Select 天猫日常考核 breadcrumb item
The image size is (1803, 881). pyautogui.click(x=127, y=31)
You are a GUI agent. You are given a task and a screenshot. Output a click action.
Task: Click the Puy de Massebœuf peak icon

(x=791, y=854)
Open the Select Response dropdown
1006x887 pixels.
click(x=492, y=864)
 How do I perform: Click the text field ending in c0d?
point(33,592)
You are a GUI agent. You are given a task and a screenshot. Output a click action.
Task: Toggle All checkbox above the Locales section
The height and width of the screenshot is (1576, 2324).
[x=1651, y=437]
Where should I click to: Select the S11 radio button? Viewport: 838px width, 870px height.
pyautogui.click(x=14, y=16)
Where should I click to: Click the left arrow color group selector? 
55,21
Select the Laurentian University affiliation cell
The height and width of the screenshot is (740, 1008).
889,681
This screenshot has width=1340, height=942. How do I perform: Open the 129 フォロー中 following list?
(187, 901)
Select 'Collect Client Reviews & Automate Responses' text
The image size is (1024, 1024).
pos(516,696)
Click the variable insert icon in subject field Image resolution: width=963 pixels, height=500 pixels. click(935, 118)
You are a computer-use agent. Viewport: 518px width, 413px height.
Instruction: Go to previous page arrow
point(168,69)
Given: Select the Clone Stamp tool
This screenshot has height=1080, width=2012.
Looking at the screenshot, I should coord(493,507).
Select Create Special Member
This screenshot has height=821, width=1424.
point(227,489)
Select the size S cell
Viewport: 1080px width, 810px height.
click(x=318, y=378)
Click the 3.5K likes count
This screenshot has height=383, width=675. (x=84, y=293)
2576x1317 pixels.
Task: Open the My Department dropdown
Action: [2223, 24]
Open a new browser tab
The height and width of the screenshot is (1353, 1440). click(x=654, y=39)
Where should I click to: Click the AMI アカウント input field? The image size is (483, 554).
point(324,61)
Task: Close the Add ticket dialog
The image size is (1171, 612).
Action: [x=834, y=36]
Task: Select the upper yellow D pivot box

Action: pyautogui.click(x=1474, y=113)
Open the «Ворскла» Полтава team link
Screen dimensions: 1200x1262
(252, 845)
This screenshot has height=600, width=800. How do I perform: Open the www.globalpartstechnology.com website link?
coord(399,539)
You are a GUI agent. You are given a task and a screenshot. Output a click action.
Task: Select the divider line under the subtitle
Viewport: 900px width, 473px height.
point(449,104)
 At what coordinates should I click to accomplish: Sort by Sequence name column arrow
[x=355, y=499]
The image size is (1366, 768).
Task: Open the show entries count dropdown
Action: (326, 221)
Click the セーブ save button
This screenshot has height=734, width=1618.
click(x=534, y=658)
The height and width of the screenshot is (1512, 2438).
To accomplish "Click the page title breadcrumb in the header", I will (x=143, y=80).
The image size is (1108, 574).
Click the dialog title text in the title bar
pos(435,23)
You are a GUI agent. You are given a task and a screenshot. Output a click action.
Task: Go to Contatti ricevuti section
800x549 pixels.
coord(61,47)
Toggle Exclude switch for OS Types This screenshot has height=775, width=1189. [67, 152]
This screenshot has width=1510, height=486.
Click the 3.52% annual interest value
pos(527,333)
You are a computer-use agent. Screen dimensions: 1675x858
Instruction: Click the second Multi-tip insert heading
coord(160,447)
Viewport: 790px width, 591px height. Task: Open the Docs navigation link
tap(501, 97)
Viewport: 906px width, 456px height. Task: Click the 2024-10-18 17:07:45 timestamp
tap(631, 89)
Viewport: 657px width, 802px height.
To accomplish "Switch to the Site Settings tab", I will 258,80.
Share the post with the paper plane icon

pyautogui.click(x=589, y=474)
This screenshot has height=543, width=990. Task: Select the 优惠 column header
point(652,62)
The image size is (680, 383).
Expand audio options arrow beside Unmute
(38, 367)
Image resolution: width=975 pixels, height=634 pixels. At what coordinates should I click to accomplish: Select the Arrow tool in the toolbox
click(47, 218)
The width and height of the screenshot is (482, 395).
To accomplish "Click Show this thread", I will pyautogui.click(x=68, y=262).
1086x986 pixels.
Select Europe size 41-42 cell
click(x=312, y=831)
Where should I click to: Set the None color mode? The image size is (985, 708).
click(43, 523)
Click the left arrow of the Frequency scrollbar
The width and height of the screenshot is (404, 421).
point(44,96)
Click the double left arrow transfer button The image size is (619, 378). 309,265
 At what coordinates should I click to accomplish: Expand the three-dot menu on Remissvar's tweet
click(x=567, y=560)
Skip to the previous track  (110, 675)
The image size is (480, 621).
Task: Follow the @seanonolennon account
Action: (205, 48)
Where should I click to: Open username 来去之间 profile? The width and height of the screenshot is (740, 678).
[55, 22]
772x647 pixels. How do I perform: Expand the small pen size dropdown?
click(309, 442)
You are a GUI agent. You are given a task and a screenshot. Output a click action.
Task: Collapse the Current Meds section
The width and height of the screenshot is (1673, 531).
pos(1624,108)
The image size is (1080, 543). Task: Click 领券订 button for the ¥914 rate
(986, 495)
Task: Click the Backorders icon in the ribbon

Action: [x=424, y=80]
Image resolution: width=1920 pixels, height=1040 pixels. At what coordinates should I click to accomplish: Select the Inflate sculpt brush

## The task:
Copy the stretch from "Where should I click to: Click the left" through "pos(516,696)", substituting "chevron" for "arrow" and leaving everything else unchanged.

## Exercise answer:
Where should I click to: Click the left chevron color group selector? 
55,21
Select the Laurentian University affiliation cell
The height and width of the screenshot is (740, 1008).
889,681
This screenshot has width=1340, height=942. How do I perform: Open the 129 フォロー中 following list?
(187, 901)
Select 'Collect Client Reviews & Automate Responses' text
The image size is (1024, 1024).
pos(516,696)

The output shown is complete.